__Work instruction__. Copy verbatim the span of lines beginning at the line that contains "Image resolution: width=714" and ending with the final line of the data. Exclude pictures from the copy.

__Dataset records__.
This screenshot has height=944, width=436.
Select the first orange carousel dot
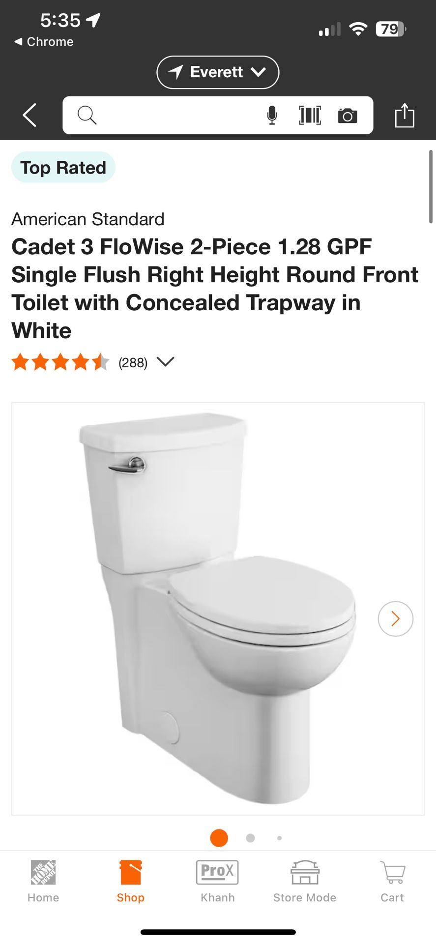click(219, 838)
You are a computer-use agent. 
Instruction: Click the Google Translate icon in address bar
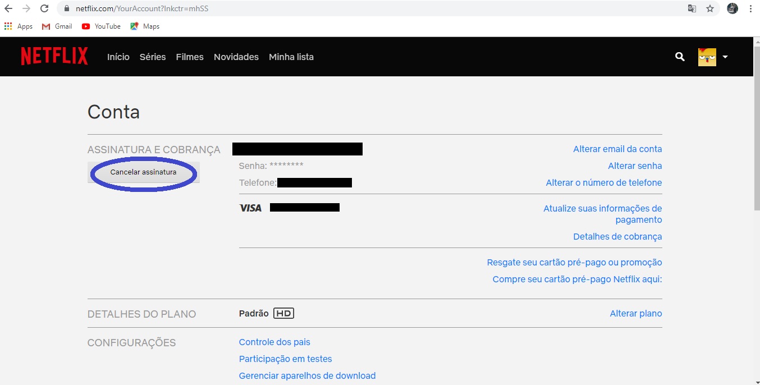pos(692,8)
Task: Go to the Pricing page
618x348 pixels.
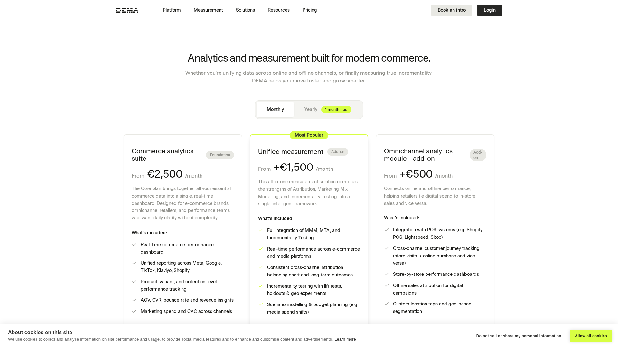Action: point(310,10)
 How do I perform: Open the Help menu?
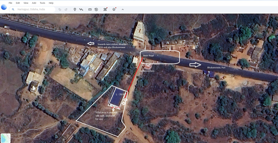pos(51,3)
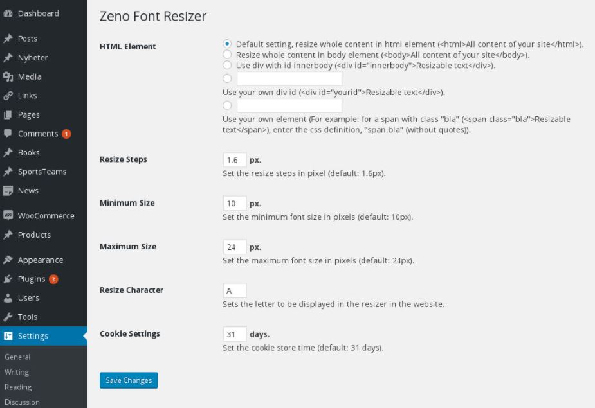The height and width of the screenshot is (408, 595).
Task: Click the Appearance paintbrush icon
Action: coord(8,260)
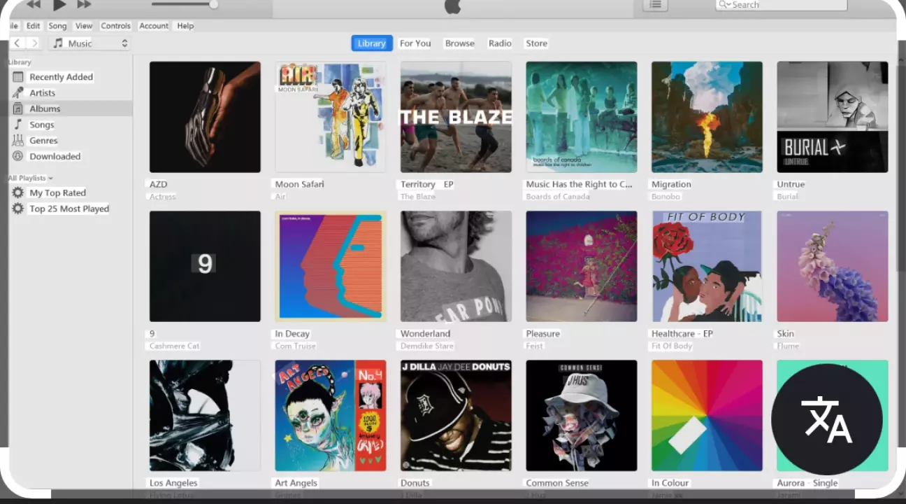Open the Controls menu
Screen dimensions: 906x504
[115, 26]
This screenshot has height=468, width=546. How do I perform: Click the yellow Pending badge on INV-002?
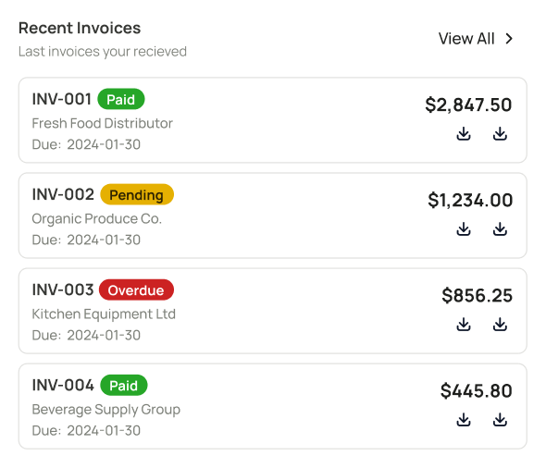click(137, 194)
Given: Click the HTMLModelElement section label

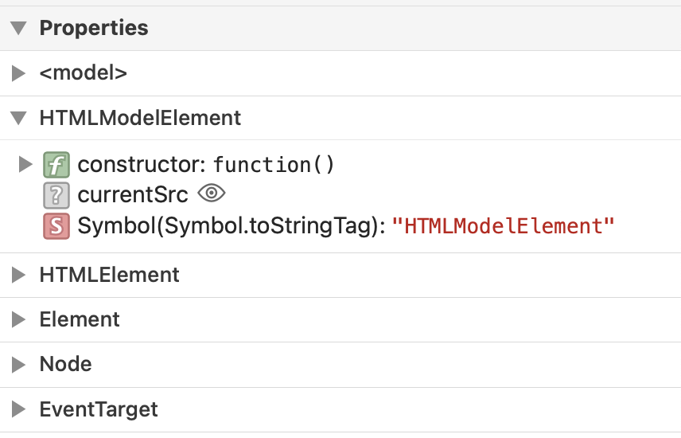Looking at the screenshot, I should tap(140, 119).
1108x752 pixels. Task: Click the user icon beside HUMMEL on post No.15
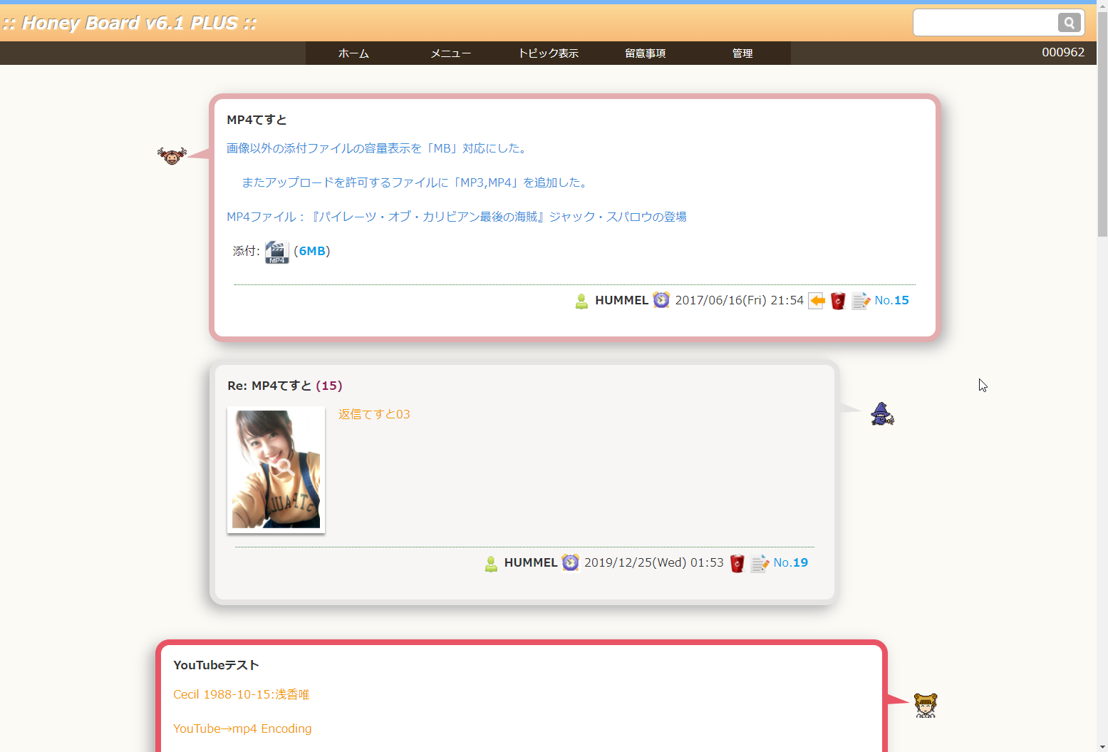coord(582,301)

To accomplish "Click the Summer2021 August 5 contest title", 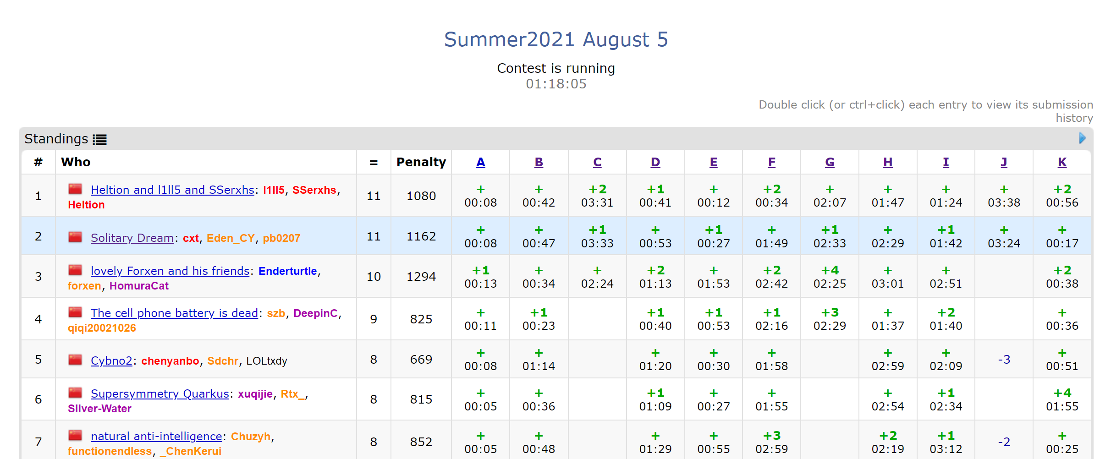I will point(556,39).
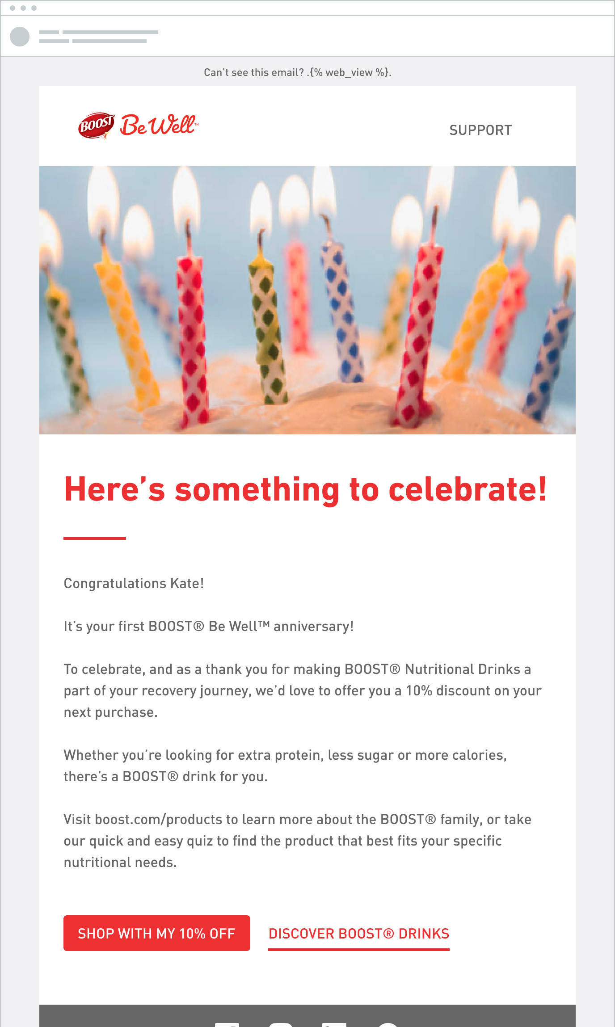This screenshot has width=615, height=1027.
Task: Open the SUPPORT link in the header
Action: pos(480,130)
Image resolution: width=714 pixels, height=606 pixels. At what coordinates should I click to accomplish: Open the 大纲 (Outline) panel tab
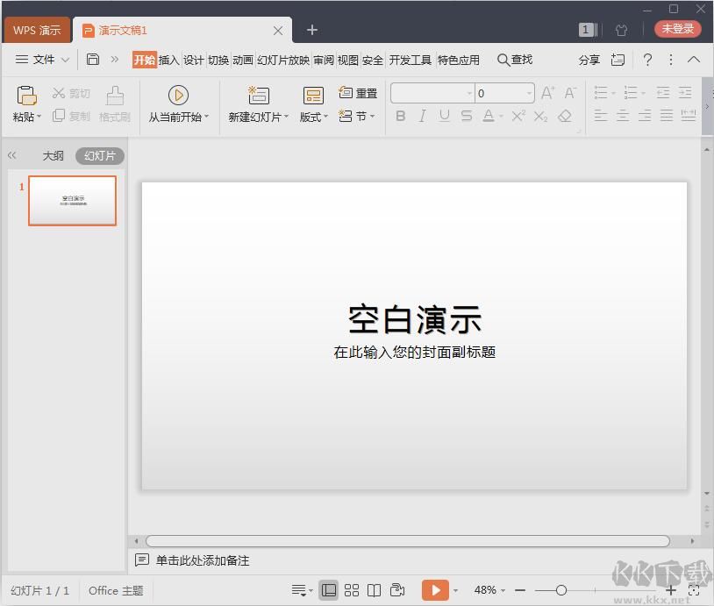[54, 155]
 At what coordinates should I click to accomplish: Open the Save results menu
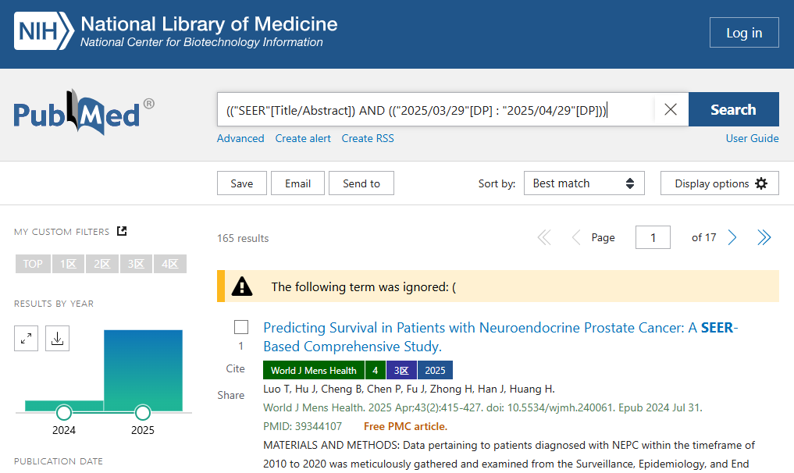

__Answer below__.
Image resolution: width=714 pixels, height=606 pixels. At what coordinates should I click to accomplish: Open the 大纲 (Outline) panel tab
[54, 155]
 At what coordinates should I click to accomplish: Open the Save results menu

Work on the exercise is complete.